In my entire lifetime, there were only a few quarters when the dollar gained purchasing power (deflation) – and only a little. The rest of the decades, it relentlessly lost purchasing power (inflation), and during some of these years the loss of purchasing power was in the double digits. There is no reason to think that this pattern will change going forward. So I’m never worried about deflation – if there is any, it’ll be brief.

But right now, prices and the data that attempt to reflect them are going haywire. Since late February, the supply chains have been thrown into turmoil as buying patterns changed, including a massive shift of consumption from businesses and institutions to consumers at home. There were episodes of panic-buying and empty shelves. In other parts of the supply chain – such as those for hotels and restaurants – similar items were piling up with no place to go.

Ecommerce boomed to the point of exceeding fulfillment capacity, and sales at stores that sold groceries boomed. But much of the rest of brick-and-mortar retail was shut down. New vehicle sales in April plunged by about 44%. Used vehicle sales plunged similarly.

All this has an impact on prices – and if you’ve been to the supermarket, you’ve seen the impact there, as stuff is getting pricier. But filling up your car got a lot cheaper.

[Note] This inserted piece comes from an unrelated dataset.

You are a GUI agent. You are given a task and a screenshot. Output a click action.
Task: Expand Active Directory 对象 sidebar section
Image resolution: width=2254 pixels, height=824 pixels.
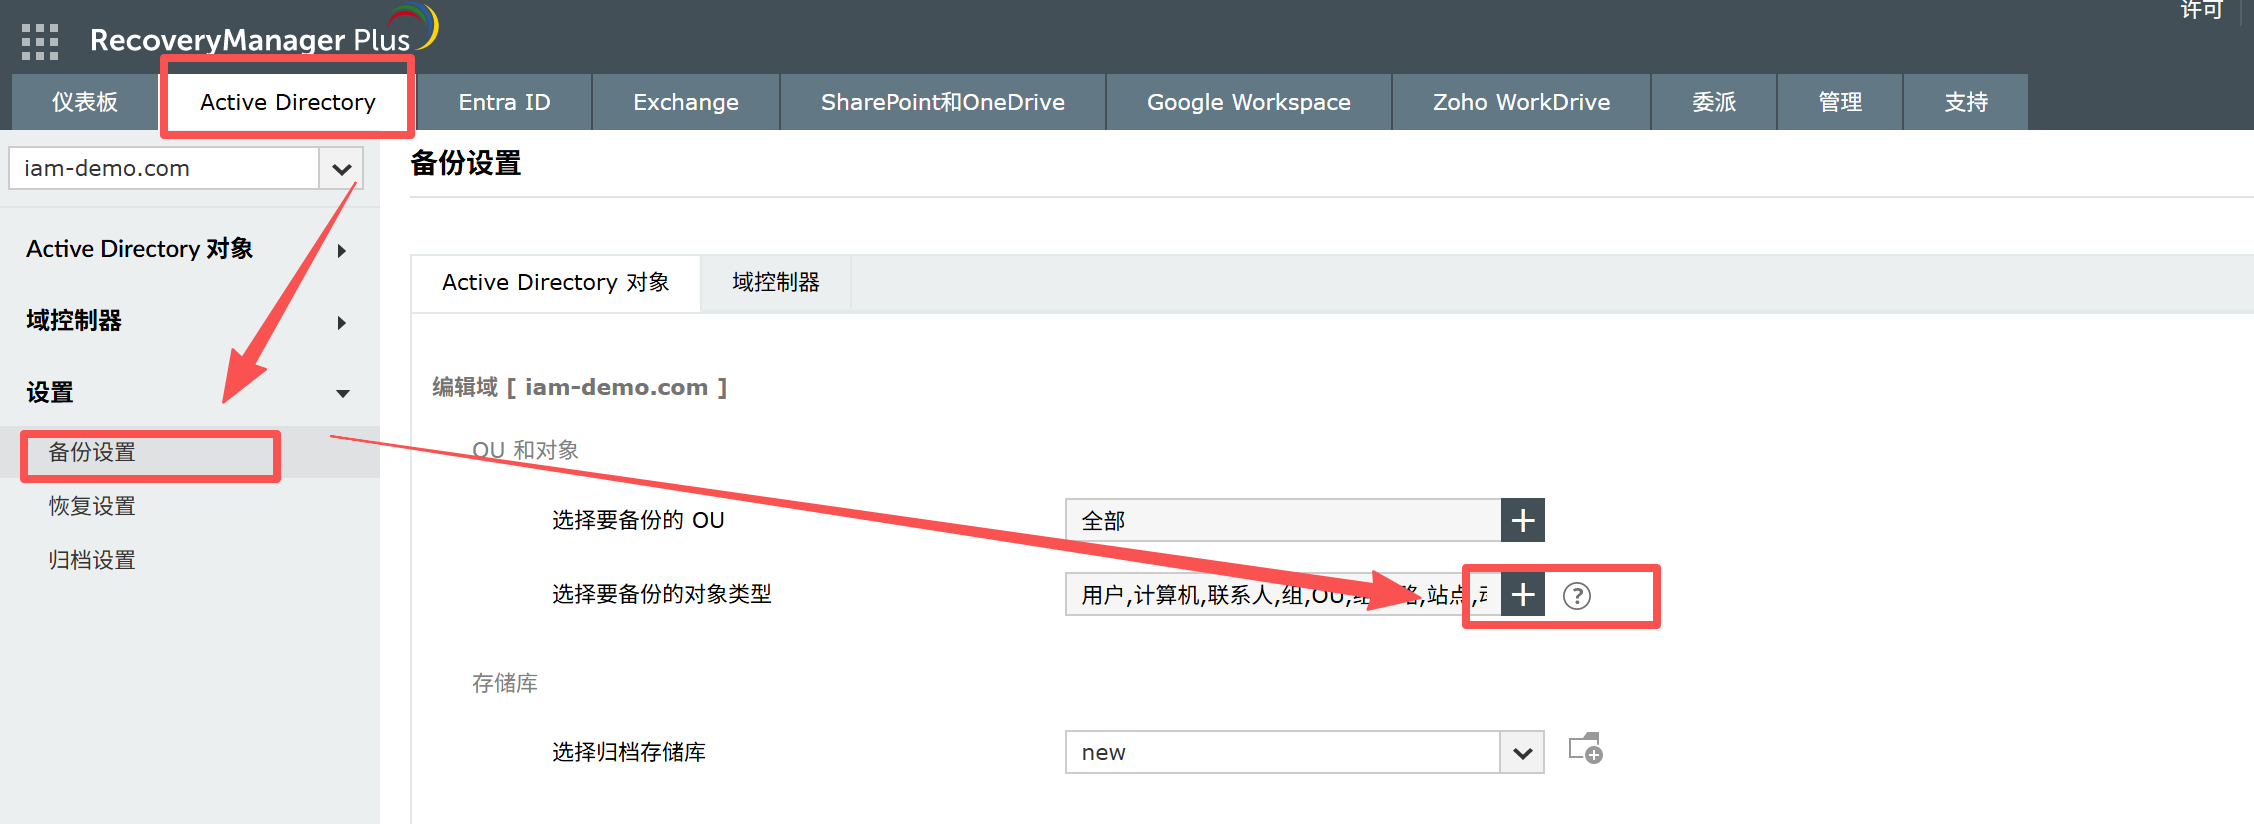[341, 250]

The government is borrowing trillions of dollars – mostly monetized by the Fed’s money-printing machinery – and is distributing these funds to various entities including consumers via unemployment benefits and stimulus checks, to companies, and to investors in form of investor bailouts. Much of this money is going to get spent, even if it isn’t along normal spending patterns.

In this chaotic environment, the price measurements can produce chaotic results. The Median CPI eliminates the chaotic outliers on both sides of the CPI and shows that underlying inflation is ticking down some but isn’t plunging.

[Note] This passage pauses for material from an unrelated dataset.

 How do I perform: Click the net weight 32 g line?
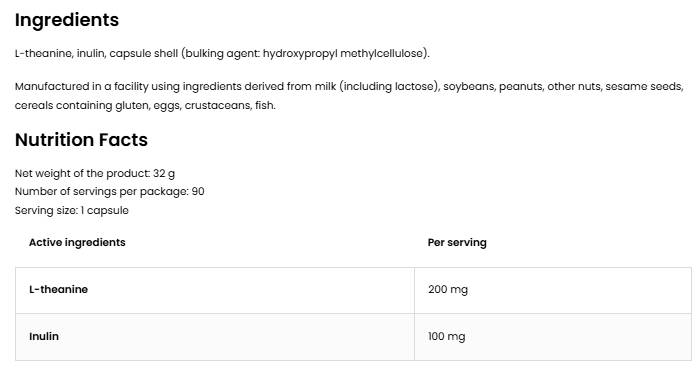[95, 174]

And you can already see the impact of fiscal stimulus at the grocery store. A lot of people are out of work, but many of them receive unemployment benefits, and just about all of them have already or will receive the stimulus payments. This money is getting spent.

There is now a huge amount of fiscal and monetary stimulus being thrown into the economy at the same time. The monetary stimulus has already led to a massive bout of asset price inflation in the financial markets since March 23. And the fiscal stimulus – the ca. $3 trillion already under way and whatever future stimulus package might still emerge – which will get spent in the economy will put upward pressure on consumer prices. And there is a good chance that beyond the very near term it will lead to more consumer price inflation – meaning, a steeper loss of purchasing power of the dollar than we have seen in recent years.